YOUR ASSIGNMENT: Nothing but the lines from the one containing "Screen dimensions: 800x526" to the final line of the entries should appear, copied exactly and without pictures.

[Stored data]

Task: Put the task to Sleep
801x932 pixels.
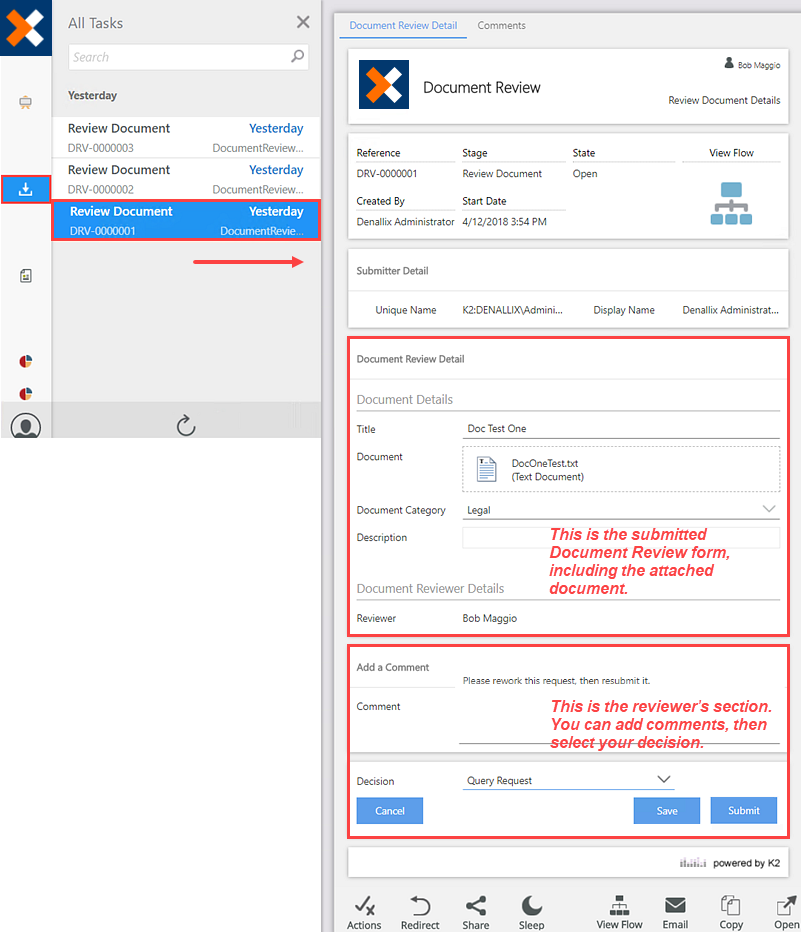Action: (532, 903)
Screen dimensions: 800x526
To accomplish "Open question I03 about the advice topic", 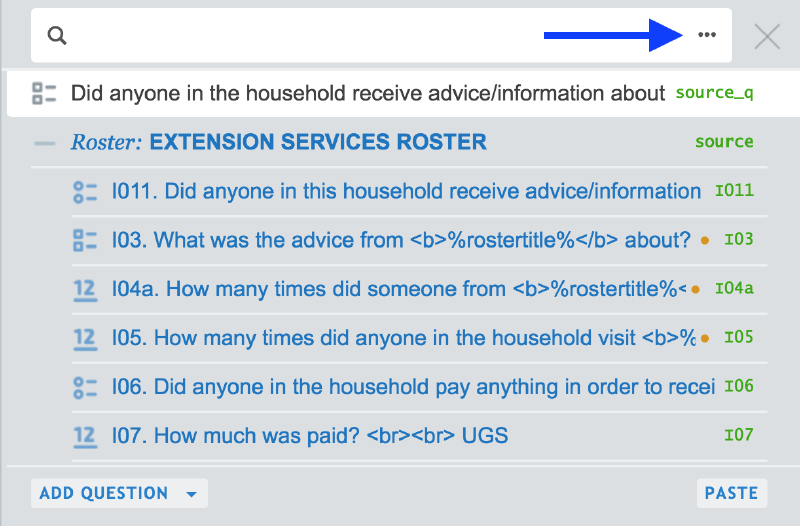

TASK ANSWER:
Screen dimensions: 800x526
To accomplish "Open question I03 about the advice topic", 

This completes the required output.